The Parthenon sits above Athens the way a persistent thought sits above a life — visible from nearly every angle of the city, impossible to encounter without some adjustment to the scale of what one considers possible. To grow up in Athens is to grow up in the presence of a mythology that is not decorative but structural: woven into the names of streets, the syllables of surnames, the moral vocabulary of the culture. The god whose name Spiros Antoniou would later borrow for his artistic pseudonym — Seth, the Egyptian god of storms, of the desert, of what lies outside ordered civilisation — would have felt less like a foreign import and more like a relative.
Athens is a city that knows its monsters, and has been carving them out of stone since before the first Christian century. Antoniou was born in that city on 24 October 1973, the final year of the military junta that had governed Greece since 1967. By the time he was old enough to hold a brush, democracy had been restored, and the culture around him was in the process of excavating what the years of suppression had cost it.
His mentor at the Athens School of Fine Arts, Dimitris Mytaras, had produced his Photographic Documents series during the junta years — a body of work that used photographic realism as a vehicle for political critique, that trusted the eye’s fidelity to the real world in order to argue against the world as it was being managed.

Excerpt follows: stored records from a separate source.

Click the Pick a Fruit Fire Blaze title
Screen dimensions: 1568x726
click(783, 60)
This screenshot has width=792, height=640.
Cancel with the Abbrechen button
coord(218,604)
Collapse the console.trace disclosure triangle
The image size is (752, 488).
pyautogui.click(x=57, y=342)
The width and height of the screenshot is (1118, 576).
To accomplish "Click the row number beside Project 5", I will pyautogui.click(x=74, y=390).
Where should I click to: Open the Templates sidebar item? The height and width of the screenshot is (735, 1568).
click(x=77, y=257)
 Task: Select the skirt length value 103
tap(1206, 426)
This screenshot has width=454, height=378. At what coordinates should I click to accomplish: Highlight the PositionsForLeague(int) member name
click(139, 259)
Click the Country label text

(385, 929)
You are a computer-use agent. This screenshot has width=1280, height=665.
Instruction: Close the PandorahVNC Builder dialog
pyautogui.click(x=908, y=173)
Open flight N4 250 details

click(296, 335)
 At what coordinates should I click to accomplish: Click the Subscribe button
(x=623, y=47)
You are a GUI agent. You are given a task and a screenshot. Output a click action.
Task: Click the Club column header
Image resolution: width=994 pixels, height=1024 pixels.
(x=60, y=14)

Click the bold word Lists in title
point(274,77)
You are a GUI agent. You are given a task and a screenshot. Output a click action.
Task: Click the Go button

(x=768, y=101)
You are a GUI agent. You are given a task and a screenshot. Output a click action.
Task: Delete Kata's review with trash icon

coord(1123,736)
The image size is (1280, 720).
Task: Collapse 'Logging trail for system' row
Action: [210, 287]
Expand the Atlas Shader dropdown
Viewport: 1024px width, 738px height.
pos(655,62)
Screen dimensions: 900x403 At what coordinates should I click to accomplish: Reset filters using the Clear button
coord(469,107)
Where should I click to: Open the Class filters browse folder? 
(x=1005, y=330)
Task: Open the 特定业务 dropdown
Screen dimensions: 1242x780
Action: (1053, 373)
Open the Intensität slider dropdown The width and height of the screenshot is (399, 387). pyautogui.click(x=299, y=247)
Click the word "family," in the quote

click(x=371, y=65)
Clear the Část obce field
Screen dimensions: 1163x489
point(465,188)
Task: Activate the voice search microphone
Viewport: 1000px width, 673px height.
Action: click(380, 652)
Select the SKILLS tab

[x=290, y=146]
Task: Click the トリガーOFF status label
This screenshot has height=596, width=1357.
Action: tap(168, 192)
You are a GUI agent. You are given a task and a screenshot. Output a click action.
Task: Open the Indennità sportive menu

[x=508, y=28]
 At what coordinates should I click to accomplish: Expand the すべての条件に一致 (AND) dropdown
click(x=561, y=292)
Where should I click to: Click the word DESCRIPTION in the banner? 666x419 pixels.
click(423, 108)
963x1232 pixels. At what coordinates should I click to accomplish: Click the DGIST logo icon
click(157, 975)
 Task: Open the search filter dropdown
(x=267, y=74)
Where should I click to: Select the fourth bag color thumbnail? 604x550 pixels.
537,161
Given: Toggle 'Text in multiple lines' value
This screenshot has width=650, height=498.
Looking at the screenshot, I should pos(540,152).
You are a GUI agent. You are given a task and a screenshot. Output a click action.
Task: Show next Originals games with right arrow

Antoniou does not discuss this history directly in any documented interview, and it would be wrong to construct a causal line between that political climate and the darkness of his mature practice. But the Athens that shaped him was a city simultaneously processing its own unresolved grief and surrounded, as always, by the visual vocabulary of gods, battles, and transformed bodies that the ancient world had left in stone above it. The two conditions were not separable, and they are not separable in the work.
At the age of eight, he began painting on small wooden surfaces — portraits, landscapes, objects that interested him.1 The wooden panel is not an accidental surface in the history of painting; it is the material of the Northern European masters, of Jan van Eyck and Hieronymus Bosch, of the Flemish tradition that would much later become one of the formal ancestors of the dark surrealist lineage he now inhabits.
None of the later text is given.